Cette motion de rejet vient jeter à la poubelle les travaux de la commission des affaires économiques, qui a préparé et amendé le texte avant son examen par l’ensemble des députés. Les membres de la commission avaient pourtant réussi à trouver quelques compromis.
Ils s’étaient, par exemple, mis d’accord pour supprimer l’article 5 de la proposition de loi visant à reconnaître les bassines comme d’intérêt général et à redéfinir les zones humides ainsi que pour circonscrire à trois ans la dérogation permettant l’utilisation de l’acétamipride, un néonicotinoïde banni depuis 2020.
« Des solutions alternatives aux pesticides existent »
Surtout, la loi Duplomb ne répond pas aux demandes issues du monde agricole, insistent d’autres agriculteurs que ceux qui font pression devant l’Assemblée. « Des solutions alternatives aux pesticides existent, a insisté le député écolo et paysan bio Benoît Biteau. Il est urgent de mettre fin à l’idée selon laquelle seule l’agriculture dépendante aux produits phytosanitaires serait productive et rentable. »

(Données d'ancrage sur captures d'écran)
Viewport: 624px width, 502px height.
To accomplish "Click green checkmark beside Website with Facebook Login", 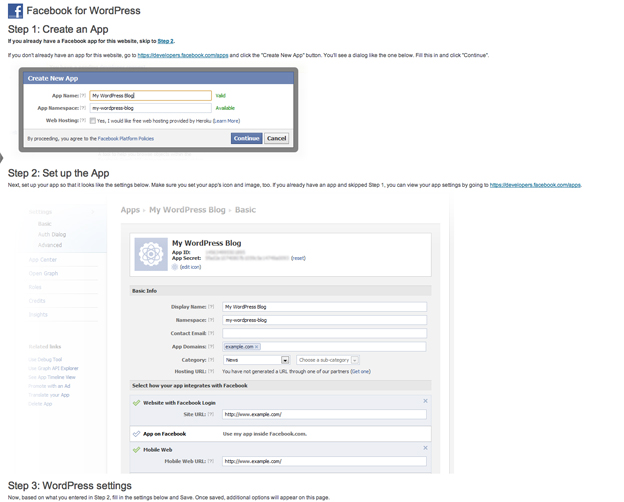I will [x=137, y=403].
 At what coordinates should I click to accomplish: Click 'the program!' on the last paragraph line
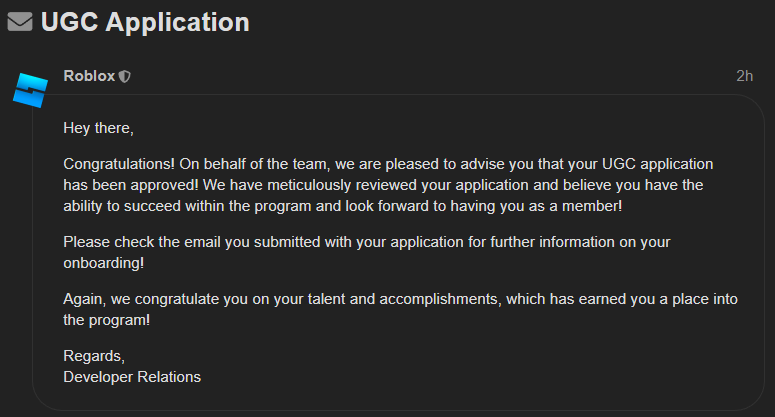click(106, 320)
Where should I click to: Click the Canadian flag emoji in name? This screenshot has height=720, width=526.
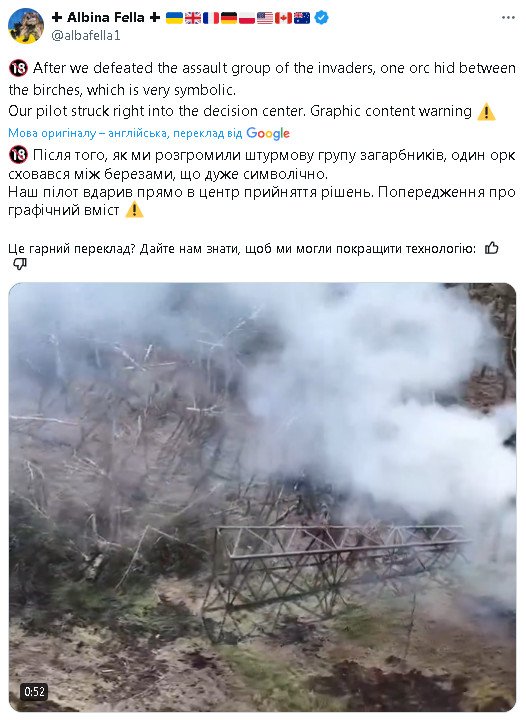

**PROBLÈMES ET TÂCHES**
1. Répondez à chaque question d'après l'extrait, une réponse par ligne.
(a) Quelle commission a préparé et amendé le texte avant son examen par l'ensemble des députés ?
(b) À quelle durée les membres de la commission voulaient-ils limiter la dérogation autorisant l'acétamipride ?
(c) Comment Benoît Biteau est-il présenté ?
2. Relevez tous les nombres de l'extrait, en chiffres ou en lettres, chacun avec le mot qu'il accompagne.
3. Renommez « commission » en « délégation » dans l'extrait et réécrivez le passage qui commence aux mots « Cette motion de » et se termine après « trouver quelques compromis. ».

**RÉSULTATS DES EXERCICES**
1.
(a) La commission des affaires économiques.
(b) Trois ans.
(c) Comme député écolo et paysan bio.

2.
- article 5
- trois ans
- 2020 (« banni depuis 2020 »)

3.
Cette motion de rejet vient jeter à la poubelle les travaux de la délégation des affaires économiques, qui a préparé et amendé le texte avant son examen par l’ensemble des députés. Les membres de la délégation avaient pourtant réussi à trouver quelques compromis.